Abby L. Harvey
GHG Monitor
12/18/2015
California Energy Commission (CEC) staff this week called for termination of the application for certification of the Hydrogen Energy California (HECA) project. The project’s developer, SCS Energy, in mid-July received a six-month extension to obtain its certification, essentially suspending the project. Certification by the CEC is necessary for the project to be licensed under the California Environmental Quality Act. According to the new staff filing, however, the project will not be able to meet the requirements of that suspension.
“The HECA project should not continue on a limited suspension, but should be terminated and required to file a new AFC when the Applicant has a complete project,” the new document says. The HECA project, as initially planned, would be a new-build, pre-combustion 390-megawatt integrated gasification combined cycle CCUS project.
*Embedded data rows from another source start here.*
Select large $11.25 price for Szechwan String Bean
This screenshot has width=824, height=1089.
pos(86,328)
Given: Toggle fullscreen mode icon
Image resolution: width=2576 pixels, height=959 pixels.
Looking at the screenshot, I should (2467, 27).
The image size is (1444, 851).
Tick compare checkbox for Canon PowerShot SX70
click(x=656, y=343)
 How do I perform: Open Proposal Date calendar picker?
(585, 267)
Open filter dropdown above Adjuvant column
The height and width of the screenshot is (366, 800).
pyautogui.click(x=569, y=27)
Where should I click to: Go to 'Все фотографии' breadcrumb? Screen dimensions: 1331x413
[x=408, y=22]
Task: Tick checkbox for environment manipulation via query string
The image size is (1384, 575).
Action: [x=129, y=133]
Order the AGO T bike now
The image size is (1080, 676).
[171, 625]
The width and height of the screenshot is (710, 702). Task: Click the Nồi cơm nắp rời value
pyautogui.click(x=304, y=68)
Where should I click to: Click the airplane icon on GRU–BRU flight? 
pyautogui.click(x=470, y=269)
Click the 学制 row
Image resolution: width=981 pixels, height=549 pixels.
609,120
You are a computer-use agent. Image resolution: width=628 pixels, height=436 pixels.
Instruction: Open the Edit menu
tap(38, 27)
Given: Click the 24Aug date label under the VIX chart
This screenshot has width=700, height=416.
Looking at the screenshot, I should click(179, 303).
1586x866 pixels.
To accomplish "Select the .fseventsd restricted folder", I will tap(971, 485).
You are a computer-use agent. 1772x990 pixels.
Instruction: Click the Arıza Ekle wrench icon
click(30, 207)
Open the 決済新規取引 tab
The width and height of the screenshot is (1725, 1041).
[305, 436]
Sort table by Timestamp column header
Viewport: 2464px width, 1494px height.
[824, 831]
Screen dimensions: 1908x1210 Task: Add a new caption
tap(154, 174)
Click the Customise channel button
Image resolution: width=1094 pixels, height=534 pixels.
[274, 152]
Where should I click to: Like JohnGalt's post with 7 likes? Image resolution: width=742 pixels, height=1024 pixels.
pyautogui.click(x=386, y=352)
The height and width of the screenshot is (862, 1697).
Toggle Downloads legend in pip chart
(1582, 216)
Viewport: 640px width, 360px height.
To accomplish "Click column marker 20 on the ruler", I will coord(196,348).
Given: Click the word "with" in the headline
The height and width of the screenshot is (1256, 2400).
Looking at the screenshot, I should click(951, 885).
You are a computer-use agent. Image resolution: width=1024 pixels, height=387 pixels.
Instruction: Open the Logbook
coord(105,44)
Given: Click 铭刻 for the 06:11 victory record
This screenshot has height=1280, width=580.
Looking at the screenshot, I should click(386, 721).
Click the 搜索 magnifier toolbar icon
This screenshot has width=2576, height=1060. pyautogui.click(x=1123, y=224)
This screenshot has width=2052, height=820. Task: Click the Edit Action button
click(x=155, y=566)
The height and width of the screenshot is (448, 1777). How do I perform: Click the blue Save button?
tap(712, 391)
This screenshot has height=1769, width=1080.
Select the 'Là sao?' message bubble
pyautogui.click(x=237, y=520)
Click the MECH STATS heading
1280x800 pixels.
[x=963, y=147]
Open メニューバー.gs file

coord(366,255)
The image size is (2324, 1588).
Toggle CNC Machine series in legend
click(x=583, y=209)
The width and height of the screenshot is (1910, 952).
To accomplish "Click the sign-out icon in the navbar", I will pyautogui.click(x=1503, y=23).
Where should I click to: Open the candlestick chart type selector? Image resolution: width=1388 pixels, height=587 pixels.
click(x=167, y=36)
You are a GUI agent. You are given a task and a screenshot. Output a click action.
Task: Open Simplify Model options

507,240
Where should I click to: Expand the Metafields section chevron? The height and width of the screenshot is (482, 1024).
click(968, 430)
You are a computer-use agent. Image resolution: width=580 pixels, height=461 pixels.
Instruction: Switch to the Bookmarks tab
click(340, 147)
The suspension order required that SCS meet informational milestones before the end of the suspension period on Jan. 6, 2016. To meet these requirements, SCS would need to provide the commission with documentation of an executed CO2 off-take and carbon sequestration agreement with a partner, for a site that is both feasible and available for such use, the document says. The staff goes on to state that these requirements are unlikely to be met by the deadline.
SCS Energy appears largely unfazed by the document. “What we have here is a staff recommendation. More information will be forthcoming, including a hearing, and ultimately the Commission is the decision-maker. I believe the additional information we present prior to and at the hearing will answer the staff’s concerns about the present state of the project, which we believe is well defined,” SCS Energy CEO Jim Croyle told GHG Monitor by email this week.
The HECA project has experienced significant delays, largely as a result of the spinoff of Occidental Petroleum’s California operations. SCS had been in the process of signing an off-take agreement, under which Occidental Petroleum would purchase HECA’s captured CO2 for use in enhanced oil recovery, when the company announced the spinoff in February 2014. At that time, it appeared the newly formed California Resources Corp. (CRC) would continue to work with HECA to develop an agreement. However, due to reported “internal issues” at CRC, these discussions have fallen off.
HECA began looking into storage-only options in December 2014 with the help of scientists at the Lawrence Berkeley National Laboratory, as well as the West Coast Regional Carbon Sequestration Partnership (WESTCARB). As of early June 2015, SCS had decided to pursue the project without EOR, at least initially.
Restructuring the project with pure storage as opposed to EOR requires different permitting through the Environmental Protection Agency. If SCS were to apply for CO2 sequestration permitting immediately, it would still take too long for the project to meet the informational requirement of the state suspension order, the staff report says. “Given that HECA has estimated the full year of 2016 to perform the work required for the extensive site characterization, coupled with the EPA 12 to 18 month review, it is reasonable to expect that a project application with a complete project description would not be ready for filing with the Commission until sometime in 2017 or even 2018,” the document says.